▶ _SUPPLIED MATERIAL_:

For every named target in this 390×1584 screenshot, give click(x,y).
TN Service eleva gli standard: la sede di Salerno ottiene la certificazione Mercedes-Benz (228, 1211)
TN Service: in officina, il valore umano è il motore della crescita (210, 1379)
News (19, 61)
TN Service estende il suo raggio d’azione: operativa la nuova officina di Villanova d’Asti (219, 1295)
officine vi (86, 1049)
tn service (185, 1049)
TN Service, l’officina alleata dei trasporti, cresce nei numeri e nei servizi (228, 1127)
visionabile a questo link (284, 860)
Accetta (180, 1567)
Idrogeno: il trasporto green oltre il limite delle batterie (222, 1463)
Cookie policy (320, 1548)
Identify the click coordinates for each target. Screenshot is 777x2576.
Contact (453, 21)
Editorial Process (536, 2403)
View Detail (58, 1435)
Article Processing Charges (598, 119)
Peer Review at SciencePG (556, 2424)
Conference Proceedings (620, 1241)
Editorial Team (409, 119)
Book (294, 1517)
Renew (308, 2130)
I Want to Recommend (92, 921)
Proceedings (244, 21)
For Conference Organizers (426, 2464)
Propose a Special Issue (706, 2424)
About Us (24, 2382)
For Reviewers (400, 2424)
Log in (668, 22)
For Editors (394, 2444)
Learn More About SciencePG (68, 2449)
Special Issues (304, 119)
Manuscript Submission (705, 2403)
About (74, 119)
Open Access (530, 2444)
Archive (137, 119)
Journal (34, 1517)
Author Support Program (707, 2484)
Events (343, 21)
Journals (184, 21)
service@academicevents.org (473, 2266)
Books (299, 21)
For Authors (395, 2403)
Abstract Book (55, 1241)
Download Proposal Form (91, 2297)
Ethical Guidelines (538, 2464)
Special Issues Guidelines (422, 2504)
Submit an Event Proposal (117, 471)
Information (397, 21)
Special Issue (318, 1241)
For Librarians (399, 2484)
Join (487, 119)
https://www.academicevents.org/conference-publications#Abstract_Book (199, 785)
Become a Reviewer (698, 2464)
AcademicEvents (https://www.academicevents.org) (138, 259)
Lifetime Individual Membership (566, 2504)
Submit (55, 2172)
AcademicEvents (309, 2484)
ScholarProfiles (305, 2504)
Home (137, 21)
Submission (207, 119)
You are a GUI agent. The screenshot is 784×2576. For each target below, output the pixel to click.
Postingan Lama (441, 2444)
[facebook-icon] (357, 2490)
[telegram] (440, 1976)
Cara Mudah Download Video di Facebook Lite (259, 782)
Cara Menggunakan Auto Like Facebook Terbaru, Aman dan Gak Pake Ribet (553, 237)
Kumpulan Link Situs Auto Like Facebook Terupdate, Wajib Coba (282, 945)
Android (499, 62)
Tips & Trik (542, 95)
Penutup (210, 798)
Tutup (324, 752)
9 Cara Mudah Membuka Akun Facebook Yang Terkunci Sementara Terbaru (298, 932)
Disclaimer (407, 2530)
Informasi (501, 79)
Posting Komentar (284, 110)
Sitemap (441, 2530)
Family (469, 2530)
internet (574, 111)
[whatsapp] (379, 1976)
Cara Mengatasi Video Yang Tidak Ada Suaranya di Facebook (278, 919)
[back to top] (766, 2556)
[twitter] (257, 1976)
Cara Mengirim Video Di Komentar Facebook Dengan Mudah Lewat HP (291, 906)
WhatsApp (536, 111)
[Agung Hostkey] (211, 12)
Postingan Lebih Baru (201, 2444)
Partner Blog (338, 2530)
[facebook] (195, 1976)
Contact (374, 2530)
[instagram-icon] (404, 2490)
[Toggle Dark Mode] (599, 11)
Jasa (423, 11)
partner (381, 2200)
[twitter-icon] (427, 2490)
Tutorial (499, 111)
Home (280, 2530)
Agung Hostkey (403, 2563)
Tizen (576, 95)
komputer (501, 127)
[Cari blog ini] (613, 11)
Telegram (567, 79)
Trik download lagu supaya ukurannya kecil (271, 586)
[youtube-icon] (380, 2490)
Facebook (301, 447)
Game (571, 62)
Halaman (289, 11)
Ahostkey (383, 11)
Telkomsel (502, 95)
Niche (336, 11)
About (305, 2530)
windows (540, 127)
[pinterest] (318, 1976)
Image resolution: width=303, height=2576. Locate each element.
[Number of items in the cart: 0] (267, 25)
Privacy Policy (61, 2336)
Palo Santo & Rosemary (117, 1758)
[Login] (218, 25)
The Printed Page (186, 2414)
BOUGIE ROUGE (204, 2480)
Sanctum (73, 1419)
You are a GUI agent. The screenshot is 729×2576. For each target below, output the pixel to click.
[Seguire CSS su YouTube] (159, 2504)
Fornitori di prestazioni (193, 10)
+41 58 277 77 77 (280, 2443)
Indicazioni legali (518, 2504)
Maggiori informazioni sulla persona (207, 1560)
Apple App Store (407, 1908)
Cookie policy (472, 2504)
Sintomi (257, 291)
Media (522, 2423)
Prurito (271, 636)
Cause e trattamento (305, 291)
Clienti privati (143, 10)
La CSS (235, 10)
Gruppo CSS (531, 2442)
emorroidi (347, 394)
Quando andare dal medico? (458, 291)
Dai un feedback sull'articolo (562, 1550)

▶ _ACTIVITY_:
I need each line above reproduced exactly.

▶ _RESPONSE TO THE TASK_:
For every named target in this 390×1584 screenshot, give click(x,y).
TN Service eleva gli standard: la sede di Salerno ottiene la certificazione Mercedes-Benz (228, 1211)
TN Service: in officina, il valore umano è il motore della crescita (210, 1379)
News (19, 61)
TN Service estende il suo raggio d’azione: operativa la nuova officina di Villanova d’Asti (219, 1295)
officine vi (86, 1049)
tn service (185, 1049)
TN Service, l’officina alleata dei trasporti, cresce nei numeri e nei servizi (228, 1127)
visionabile a questo link (284, 860)
Accetta (180, 1567)
Idrogeno: il trasporto green oltre il limite delle batterie (222, 1463)
Cookie policy (320, 1548)
Identify the click coordinates for each target. Screenshot is 777x2576.
Contact (453, 21)
Editorial Process (536, 2403)
View Detail (58, 1435)
Article Processing Charges (598, 119)
Peer Review at SciencePG (556, 2424)
Conference Proceedings (620, 1241)
Editorial Team (409, 119)
Book (294, 1517)
Renew (308, 2130)
I Want to Recommend (92, 921)
Proceedings (244, 21)
For Conference Organizers (426, 2464)
Propose a Special Issue (706, 2424)
About Us (24, 2382)
For Reviewers (400, 2424)
Log in (668, 22)
For Editors (394, 2444)
Learn More About SciencePG (68, 2449)
Special Issues (304, 119)
Manuscript Submission (705, 2403)
About (74, 119)
Open Access (530, 2444)
Archive (137, 119)
Journal (34, 1517)
Author Support Program (707, 2484)
Events (343, 21)
Journals (184, 21)
service@academicevents.org (473, 2266)
Books (299, 21)
For Authors (395, 2403)
Abstract Book (55, 1241)
Download Proposal Form (91, 2297)
Ethical Guidelines (538, 2464)
Special Issues Guidelines (422, 2504)
Submit an Event Proposal (117, 471)
Information (397, 21)
Special Issue (318, 1241)
For Librarians (399, 2484)
Join (487, 119)
https://www.academicevents.org/conference-publications#Abstract_Book (199, 785)
Become a Reviewer (698, 2464)
AcademicEvents (https://www.academicevents.org) (138, 259)
Lifetime Individual Membership (566, 2504)
Submit (55, 2172)
AcademicEvents (309, 2484)
ScholarProfiles (305, 2504)
Home (137, 21)
Submission (207, 119)
You are a GUI agent. The screenshot is 784×2576. For each target below, output the pixel to click.
Postingan Lama (441, 2444)
[facebook-icon] (357, 2490)
[telegram] (440, 1976)
Cara Mudah Download Video di Facebook Lite (259, 782)
Cara Menggunakan Auto Like Facebook Terbaru, Aman dan Gak Pake Ribet (553, 237)
Kumpulan Link Situs Auto Like Facebook Terupdate, Wajib Coba (282, 945)
Android (499, 62)
Tips & Trik (542, 95)
Penutup (210, 798)
Tutup (324, 752)
9 Cara Mudah Membuka Akun Facebook Yang Terkunci Sementara Terbaru (298, 932)
Disclaimer (407, 2530)
Informasi (501, 79)
Posting Komentar (284, 110)
Sitemap (441, 2530)
Family (469, 2530)
internet (574, 111)
[whatsapp] (379, 1976)
Cara Mengatasi Video Yang Tidak Ada Suaranya di Facebook (278, 919)
[back to top] (766, 2556)
[twitter] (257, 1976)
Cara Mengirim Video Di Komentar Facebook Dengan Mudah Lewat HP (291, 906)
WhatsApp (536, 111)
[Agung Hostkey] (211, 12)
Postingan Lebih Baru (201, 2444)
Partner Blog (338, 2530)
[facebook] (195, 1976)
Contact (374, 2530)
[instagram-icon] (404, 2490)
[Toggle Dark Mode] (599, 11)
Jasa (423, 11)
partner (381, 2200)
[twitter-icon] (427, 2490)
Tutorial (499, 111)
Home (280, 2530)
Agung Hostkey (403, 2563)
Tizen (576, 95)
komputer (501, 127)
[Cari blog ini] (613, 11)
Telegram (567, 79)
Trik download lagu supaya ukurannya kecil (271, 586)
[youtube-icon] (380, 2490)
Facebook (301, 447)
Game (571, 62)
Halaman (289, 11)
Ahostkey (383, 11)
Telkomsel (502, 95)
Niche (336, 11)
About (305, 2530)
windows (540, 127)
[pinterest] (318, 1976)
Image resolution: width=303, height=2576. Locate each element.
[Number of items in the cart: 0] (267, 25)
Privacy Policy (61, 2336)
Palo Santo & Rosemary (117, 1758)
[Login] (218, 25)
The Printed Page (186, 2414)
BOUGIE ROUGE (204, 2480)
Sanctum (73, 1419)
You are a GUI agent. The screenshot is 729×2576. For each target below, output the pixel to click.
[Seguire CSS su YouTube] (159, 2504)
Fornitori di prestazioni (193, 10)
+41 58 277 77 77 (280, 2443)
Indicazioni legali (518, 2504)
Maggiori informazioni sulla persona (207, 1560)
Apple App Store (407, 1908)
Cookie policy (472, 2504)
Sintomi (257, 291)
Media (522, 2423)
Prurito (271, 636)
Cause e trattamento (305, 291)
Clienti privati (143, 10)
La CSS (235, 10)
Gruppo CSS (531, 2442)
emorroidi (347, 394)
Quando andare dal medico? (458, 291)
Dai un feedback sull'articolo (562, 1550)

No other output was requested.